The traditional cost-based query optimizer approach enumerates different execution plans for each individual query, assesses each plan with costs, and selects the plan that promises the lowest costs for execution. However, - as we all know - the optimal execution plan is not always selected. To steer the optimizer in the right direction, many database systems provide optimizer hints. These hints can be set for workloads, individual queries or even for query fragments.

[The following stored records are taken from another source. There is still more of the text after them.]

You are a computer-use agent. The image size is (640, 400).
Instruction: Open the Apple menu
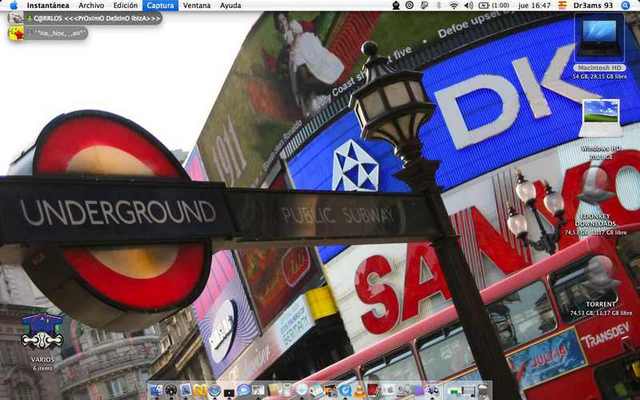(13, 5)
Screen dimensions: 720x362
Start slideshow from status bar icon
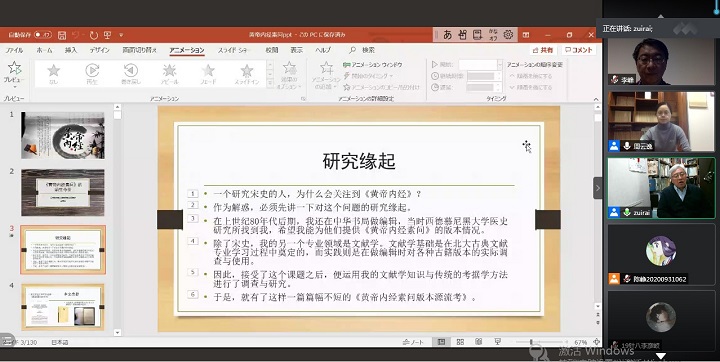coord(497,342)
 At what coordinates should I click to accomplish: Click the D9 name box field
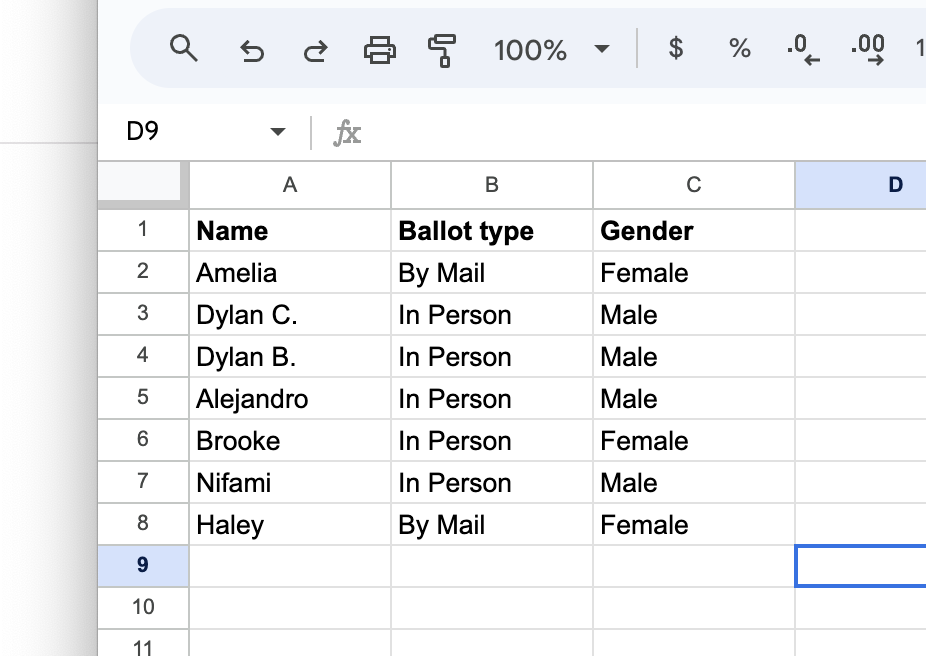(204, 131)
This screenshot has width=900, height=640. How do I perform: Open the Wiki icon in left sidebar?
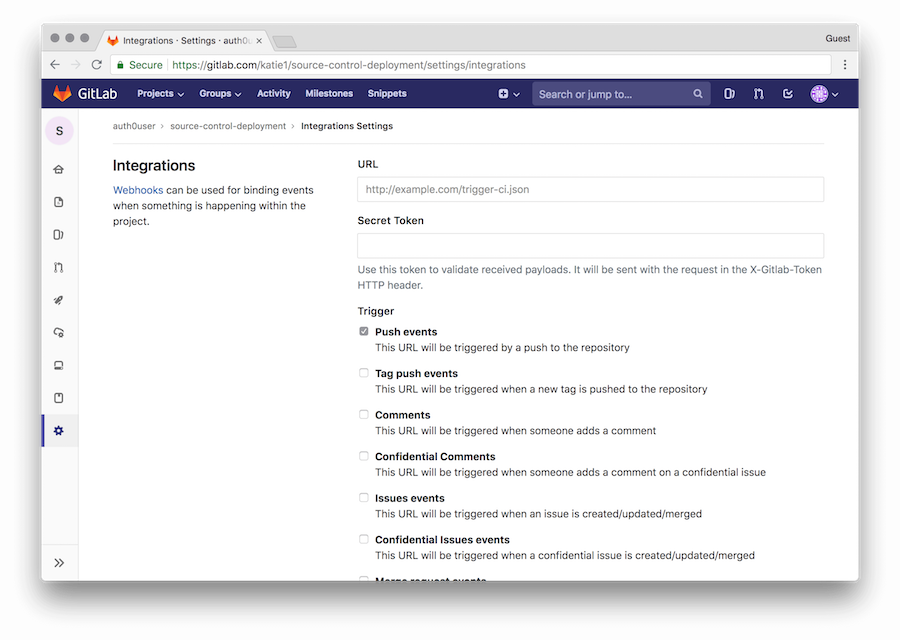59,398
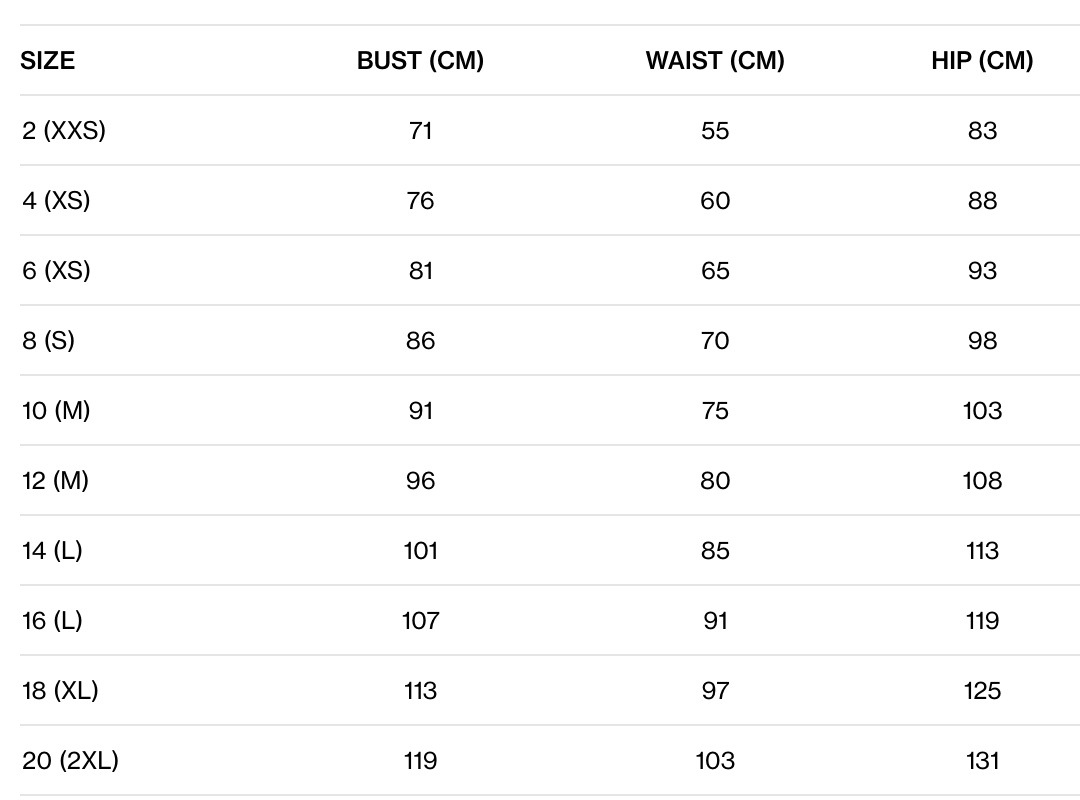This screenshot has width=1080, height=800.
Task: Click the HIP (CM) column header
Action: point(982,61)
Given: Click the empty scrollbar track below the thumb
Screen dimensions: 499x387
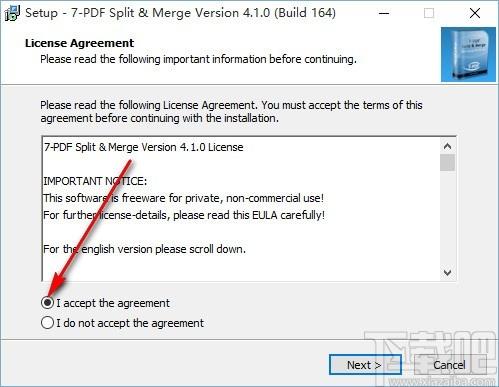Looking at the screenshot, I should (447, 218).
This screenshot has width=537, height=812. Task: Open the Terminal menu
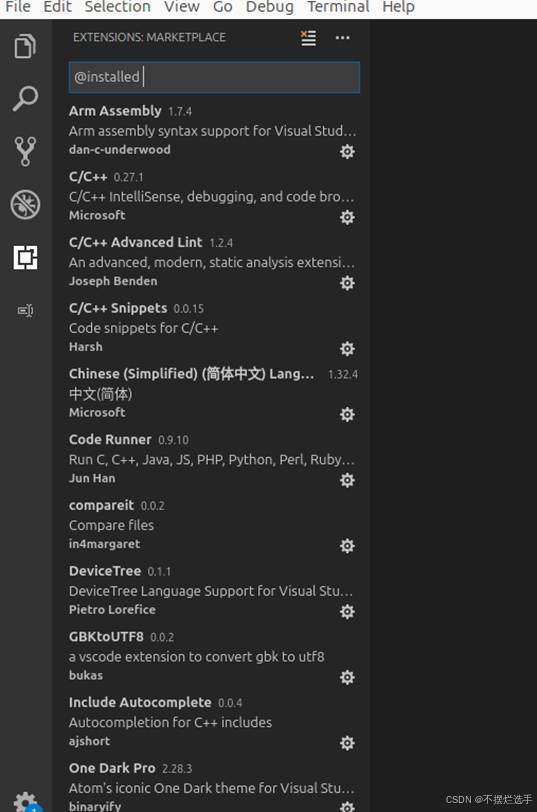(x=339, y=7)
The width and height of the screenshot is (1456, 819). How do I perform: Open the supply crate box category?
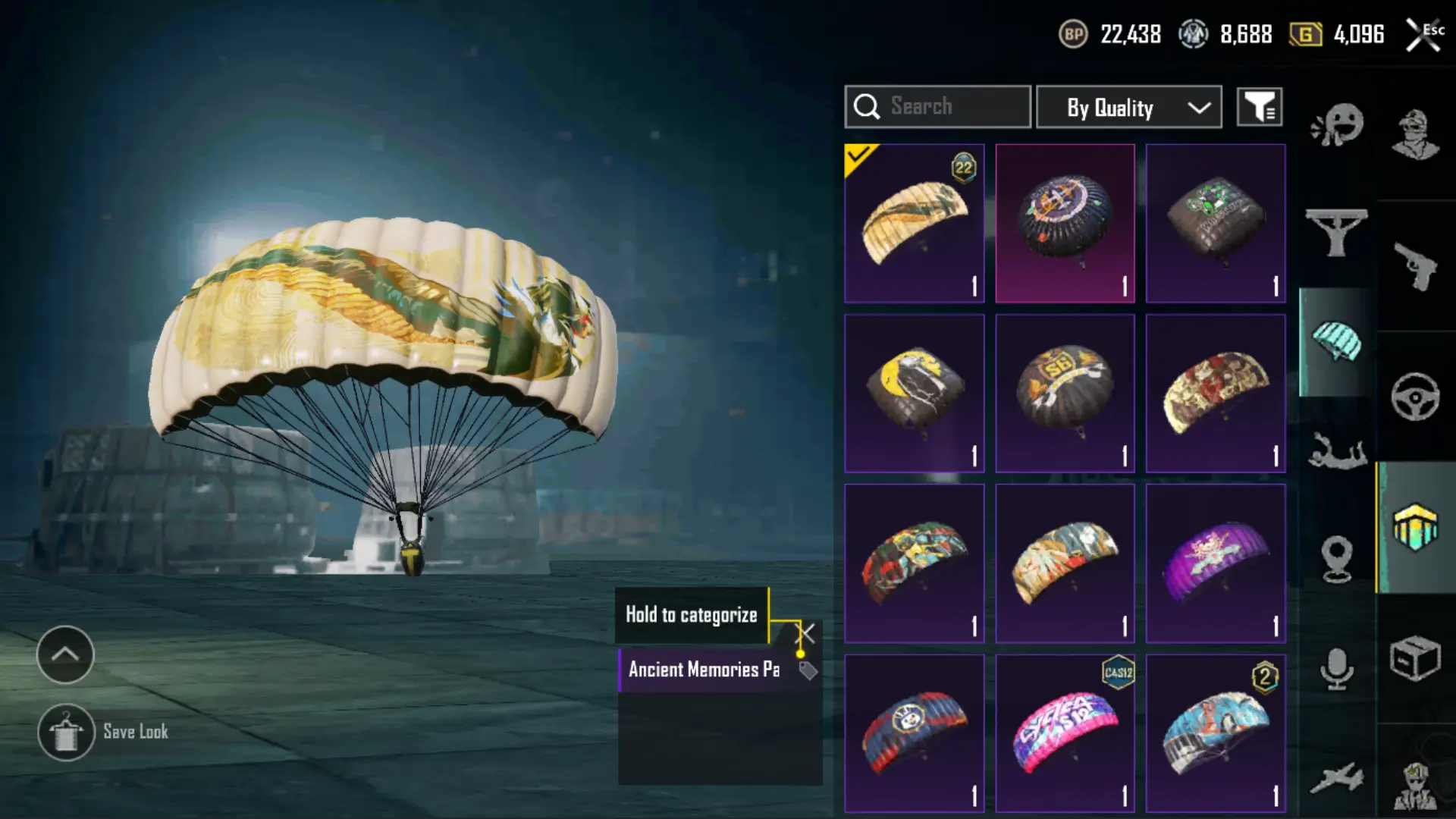pyautogui.click(x=1415, y=658)
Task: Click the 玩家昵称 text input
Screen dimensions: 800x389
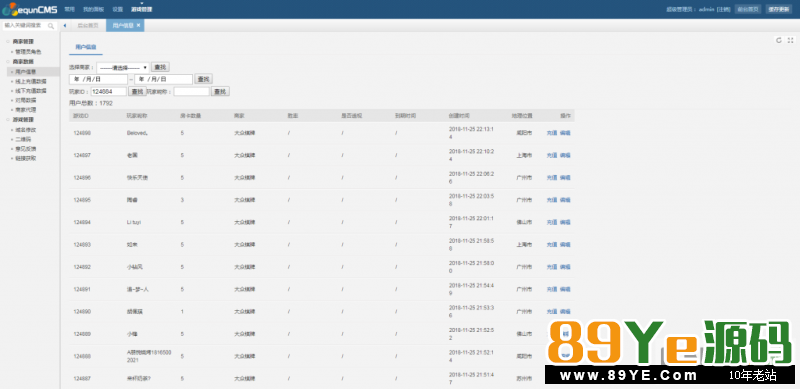Action: tap(192, 91)
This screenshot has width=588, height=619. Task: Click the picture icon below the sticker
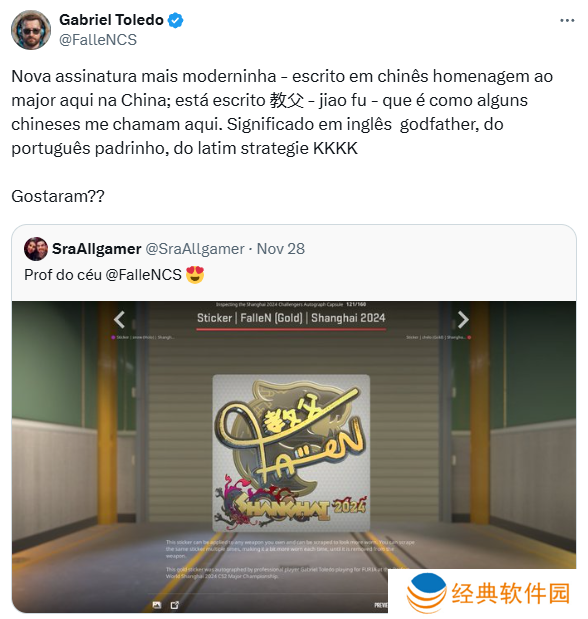(x=157, y=605)
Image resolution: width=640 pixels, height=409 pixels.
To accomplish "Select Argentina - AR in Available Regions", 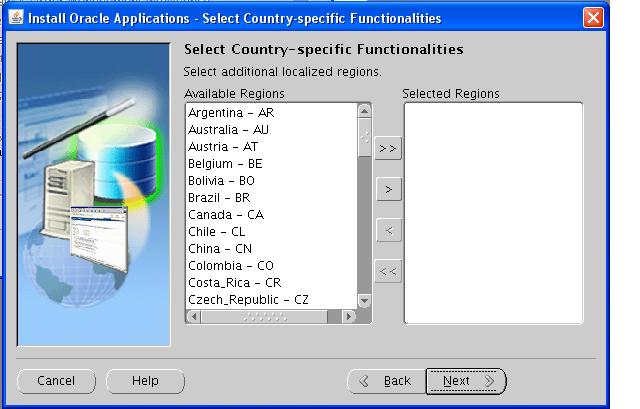I will coord(231,113).
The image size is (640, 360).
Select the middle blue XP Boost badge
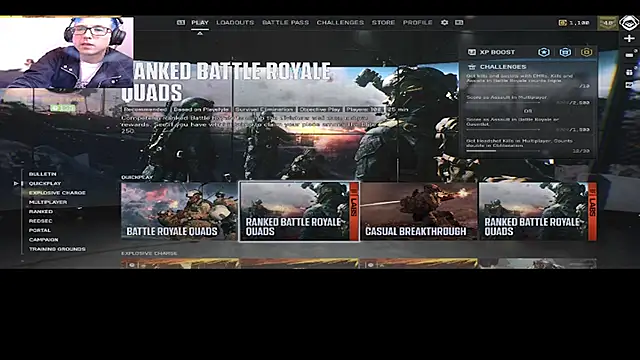point(565,52)
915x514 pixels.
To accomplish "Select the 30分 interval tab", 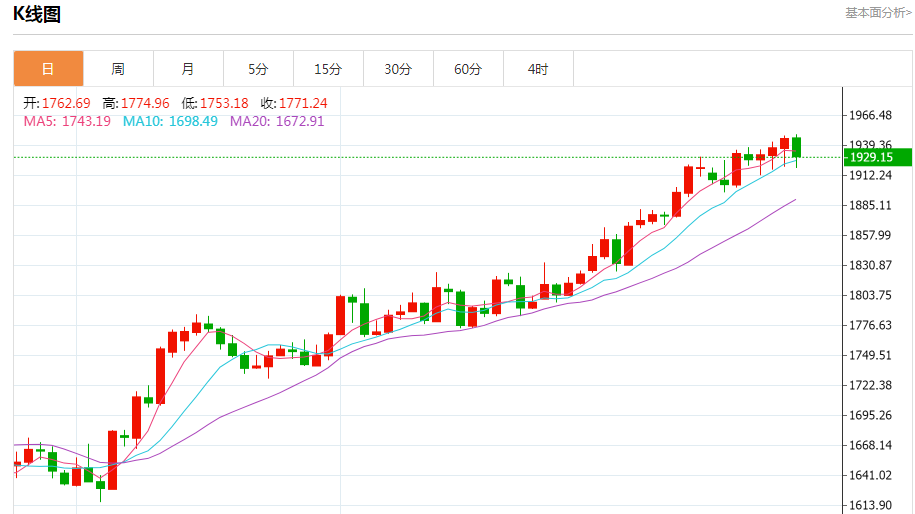I will 398,69.
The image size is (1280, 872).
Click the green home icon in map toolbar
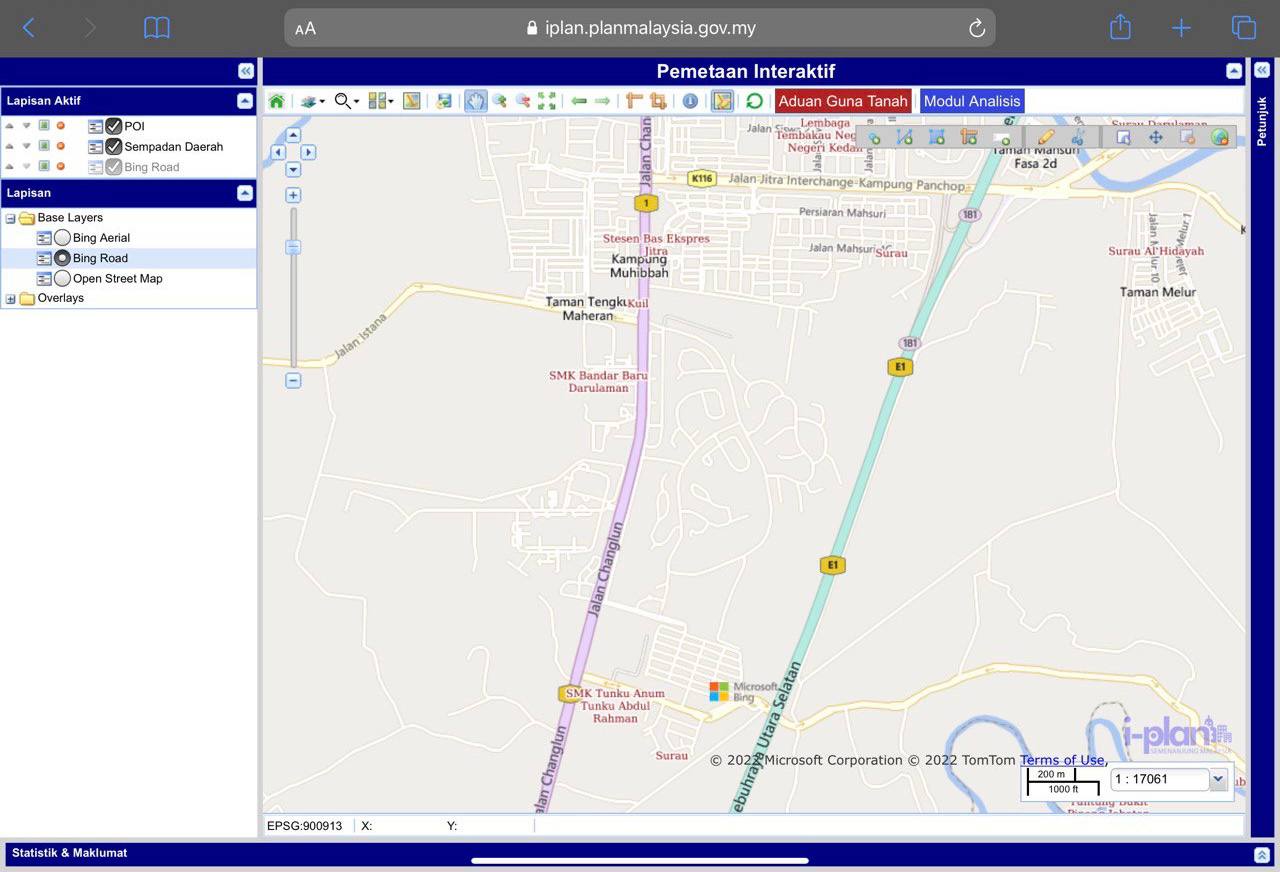tap(276, 101)
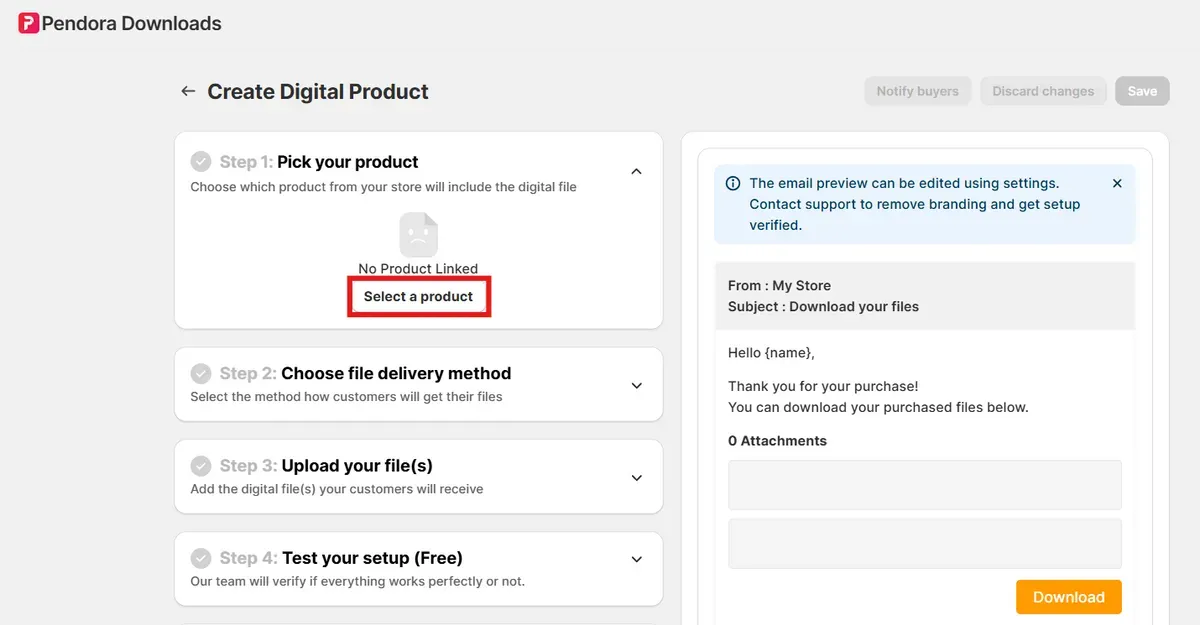
Task: Click the back arrow beside Create Digital Product
Action: [x=187, y=90]
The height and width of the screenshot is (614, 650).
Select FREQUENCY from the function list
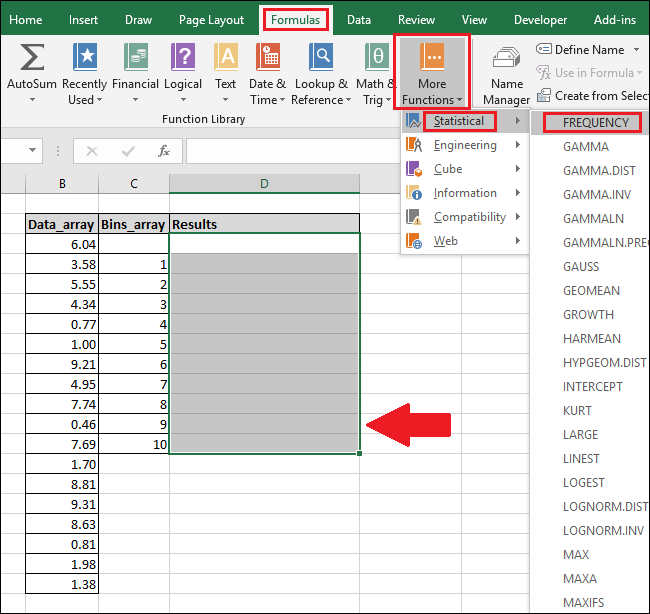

Within this talk, we first show the potential of optimizer hinting by presenting the results of a comprehensive and in-depth evaluation using three benchmarks and two different versions of the open-source database system PostgreSQL. Subsequently, we highlight that query optimizer hinting is a nontrivial challenge and show two potential solutions: On the one hand, we propose TONIC, a novel cardinality estimation-free extension for generic SPJ query optimizers. TONIC follows a learning-based approach and revises operator decisions for arbitrary join paths based on learned query feedback. To continuously capture and reuse optimal operator selections, we introduce a lightweight yet powerful Query Execution Plan Synopsis (QEP-S). On the other hand, we provide insights into FASTgres, a context-aware classification strategy for a more holistic hint set prediction. Both strategies show in the context of end-to-end evaluations significant reductions of benchmark runtimes.

Optimizing the Optimizer

written by Menatalla Elnemr, Nicolas Christian Schilling and Felix Schulz

Goal, Problem, Solution

The talk discusses several projects that aim to improve the performance and (especially) the robustness of Query Optimization. While there are a multitude of good proposals to improve Query Optimization (i.e. with machine learning), many struggle with dynamic data, changing database schemas and consistent performance. The speaker introduces 4 different projects that approach these issues by looking at cardinality estimation (estimating the size of intermediate results), machine learning and better infrastructure for the development and testing of Query Optimization.

Background

The speaker started by explaining the rudiments and relevance of the optimization of Query Processing. First, Lehner introduced the basic steps of the process of query-processing:

  1. Generating a Logical Query Plan
  2. Rewrite and Transformation

Logical Query Plan

Step one is concerned with the optimization of a given query without considering the underlying hardware. It only regards the transformation of a query (which is basically a string) to a logical query plan. This includes checking, if the query is executable at all (Integrity Control) by looking at its structural integrity as well as checking whether a given user has access to the data needed to fulfill the query (Access Control). At the beginning of the process we have a query (like „SELECT X FROM Z“) and at the end we have a plan in the form of relational algebra, consisting of operations like join, selection etc.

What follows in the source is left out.